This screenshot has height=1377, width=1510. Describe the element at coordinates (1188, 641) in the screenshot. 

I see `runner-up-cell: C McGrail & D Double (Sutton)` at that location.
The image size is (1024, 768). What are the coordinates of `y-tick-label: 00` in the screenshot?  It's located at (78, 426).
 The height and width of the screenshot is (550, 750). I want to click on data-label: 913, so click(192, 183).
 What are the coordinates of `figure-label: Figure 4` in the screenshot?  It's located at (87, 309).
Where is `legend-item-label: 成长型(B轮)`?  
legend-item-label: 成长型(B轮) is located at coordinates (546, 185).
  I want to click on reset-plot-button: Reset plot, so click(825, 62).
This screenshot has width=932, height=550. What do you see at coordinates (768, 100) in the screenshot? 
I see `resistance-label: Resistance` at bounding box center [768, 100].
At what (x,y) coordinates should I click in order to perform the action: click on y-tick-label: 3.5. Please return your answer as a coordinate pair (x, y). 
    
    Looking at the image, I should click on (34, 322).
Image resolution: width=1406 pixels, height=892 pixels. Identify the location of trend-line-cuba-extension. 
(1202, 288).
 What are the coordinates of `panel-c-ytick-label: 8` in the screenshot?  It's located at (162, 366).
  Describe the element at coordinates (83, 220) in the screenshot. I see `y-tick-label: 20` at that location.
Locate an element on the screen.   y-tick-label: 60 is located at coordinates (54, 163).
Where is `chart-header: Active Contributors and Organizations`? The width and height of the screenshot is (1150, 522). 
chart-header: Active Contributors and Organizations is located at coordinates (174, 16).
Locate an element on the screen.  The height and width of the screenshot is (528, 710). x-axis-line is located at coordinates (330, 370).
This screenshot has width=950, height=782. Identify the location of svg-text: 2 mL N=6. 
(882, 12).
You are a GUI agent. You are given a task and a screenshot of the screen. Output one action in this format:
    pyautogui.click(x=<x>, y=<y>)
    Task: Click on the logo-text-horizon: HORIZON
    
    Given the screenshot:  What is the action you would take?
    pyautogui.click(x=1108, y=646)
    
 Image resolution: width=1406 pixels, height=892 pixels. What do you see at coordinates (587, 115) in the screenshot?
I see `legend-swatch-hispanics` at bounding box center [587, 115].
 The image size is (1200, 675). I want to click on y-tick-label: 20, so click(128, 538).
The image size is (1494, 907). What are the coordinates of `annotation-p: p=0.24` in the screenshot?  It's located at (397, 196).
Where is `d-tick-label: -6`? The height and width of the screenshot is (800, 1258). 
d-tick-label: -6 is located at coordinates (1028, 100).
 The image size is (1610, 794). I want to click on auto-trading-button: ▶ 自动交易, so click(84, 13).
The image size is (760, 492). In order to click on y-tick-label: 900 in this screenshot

--*--

- _Consigne_: Recopiez tout le matériel ci-dessus en remplaçant "Locate an element on the screen." par "Find an element on the screen.", sans rien modifier d'autre.

- _Réponse attendue_:
This screenshot has height=1377, width=1510. Describe the element at coordinates (1188, 641) in the screenshot. 

I see `runner-up-cell: C McGrail & D Double (Sutton)` at that location.
The image size is (1024, 768). What are the coordinates of `y-tick-label: 00` in the screenshot?  It's located at (78, 426).
 The height and width of the screenshot is (550, 750). I want to click on data-label: 913, so click(192, 183).
 What are the coordinates of `figure-label: Figure 4` in the screenshot?  It's located at (87, 309).
Where is `legend-item-label: 成长型(B轮)`?  
legend-item-label: 成长型(B轮) is located at coordinates (546, 185).
  I want to click on reset-plot-button: Reset plot, so click(825, 62).
This screenshot has width=932, height=550. What do you see at coordinates (768, 100) in the screenshot? 
I see `resistance-label: Resistance` at bounding box center [768, 100].
At what (x,y) coordinates should I click in order to perform the action: click on y-tick-label: 3.5. Please return your answer as a coordinate pair (x, y). 
    
    Looking at the image, I should click on (34, 322).
Image resolution: width=1406 pixels, height=892 pixels. Identify the location of trend-line-cuba-extension. 
(1202, 288).
 What are the coordinates of `panel-c-ytick-label: 8` in the screenshot?  It's located at (162, 366).
  Describe the element at coordinates (83, 220) in the screenshot. I see `y-tick-label: 20` at that location.
Find an element on the screen.   y-tick-label: 60 is located at coordinates (54, 163).
Where is `chart-header: Active Contributors and Organizations`? The width and height of the screenshot is (1150, 522). 
chart-header: Active Contributors and Organizations is located at coordinates (174, 16).
Find an element on the screen.  The height and width of the screenshot is (528, 710). x-axis-line is located at coordinates (330, 370).
This screenshot has width=950, height=782. Identify the location of svg-text: 2 mL N=6. 
(882, 12).
You are a GUI agent. You are given a task and a screenshot of the screen. Output one action in this format:
    pyautogui.click(x=<x>, y=<y>)
    Task: Click on the logo-text-horizon: HORIZON
    
    Given the screenshot:  What is the action you would take?
    pyautogui.click(x=1108, y=646)
    
 Image resolution: width=1406 pixels, height=892 pixels. What do you see at coordinates (587, 115) in the screenshot?
I see `legend-swatch-hispanics` at bounding box center [587, 115].
 The image size is (1200, 675). I want to click on y-tick-label: 20, so click(128, 538).
The image size is (1494, 907). What are the coordinates of `annotation-p: p=0.24` in the screenshot?  It's located at (397, 196).
Where is `d-tick-label: -6`? The height and width of the screenshot is (800, 1258). 
d-tick-label: -6 is located at coordinates (1028, 100).
 The image size is (1610, 794). I want to click on auto-trading-button: ▶ 自动交易, so click(84, 13).
The image size is (760, 492). In order to click on y-tick-label: 900 in this screenshot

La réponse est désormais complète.